[start Reading text]
Token Authorization Framework

Question: What is the point having a key ?

Situation 1: Consider two endpoints via a switch



Case 1 - Give endsystems X and Y a key - allows IPSec based VPN tunnel to be created.
Network is not involved and can prevail silent - any port can be used for access.

Case 2 - MAC Port locking. No key(s) involved. One (or more) particular MAC address(es) can be locked to a specific port. A MAC locked port will only accept traffic from the locked MAC address and no other Source MAC address(es). Switches can be set to lock out other then locked-in ports.

Case 3 - Give key to a single port and end system - allows port based access control (802.1X / 802.11 style) and port mapping.
Allows for VPN extentions where VPN attributes go along with key determining access to a particular VLAN/VPN. The end server and the switch are key. It is important to recognize that keys allow dynamic port locking - keys create a dynamic port association for the duration of a port session.

Case 4 - The network may want to say: A particular port may only connect to a particular other port accross the network creating a path (VPN) accross the switch. A key provides access to this path at both ends of the path and determines which ports interconnect. (see above picture).

Case 5 - Same as Case 4, however the keys at both end systems are different.

-- some issues to discuss --

How do we set it up - who does what ?

1. User X authenticates to Y and Y authorizes X to use a connection to Y. The switch allows control by Y.

2. User X authenticates to a User Authority or user X presents a credential when X asks for a connection thru the network to Y. The question is asked to the network authority. The question is still if Y will accept the connection. The question may therefore also be asked to Y (in either hierarchical fashion using an agent that both talks to the network authority and Y or chained fashion where the network authority contacts Y. Both decisions needs to be combined before a network authority replies to X.

What are the kind of things you can ask for ?

level2 connection between x and y
IP connection between IP X and IP Y
Lambda between X and Y
Port A on X and port B on Y
URL on Y

There could be policy in all places that would check what you have it at each of the places, so that both Ingress and Egress would check what is allowed. The network could make the checks and user Y could make the checks. It is not clear if this all needs to be done.

Who enforces policy and why?

ie what is the value to the network and what is the value to the user.

Users buy/negotiate cabapilities from/with the network. A user wants a guarantee that no one else gets what has been negotiated, so the user marks all belonging traffic. Network wants to provide only what has been negotiated, so it checks what is sent by the user against what has been agreed. The network is acts to marked traffic according to agreed capabilities

What services can the network offer (and may need interaction with user) ?

Resource management

The network and the user may decide to use or rely on a resource manager to control the usage of network resources. Typically we would expect that user and network management are handled in different places, but all three must be coordinated somehow [perhaps a 'super manager or -see later - a Virtual organization manager].
[end Reading text]
[start Supplied data]
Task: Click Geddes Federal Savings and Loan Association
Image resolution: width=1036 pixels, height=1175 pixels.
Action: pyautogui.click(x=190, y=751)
[end Supplied data]
**What is needed:** Reproduce the passage of the token authorization text that starts with "Token Authorization Framework" and goes on through "then locked-in ports.".

**Completed exercise:**
Token Authorization Framework

Question: What is the point having a key ?

Situation 1: Consider two endpoints via a switch



Case 1 - Give endsystems X and Y a key - allows IPSec based VPN tunnel to be created.
Network is not involved and can prevail silent - any port can be used for access.

Case 2 - MAC Port locking. No key(s) involved. One (or more) particular MAC address(es) can be locked to a specific port. A MAC locked port will only accept traffic from the locked MAC address and no other Source MAC address(es). Switches can be set to lock out other then locked-in ports.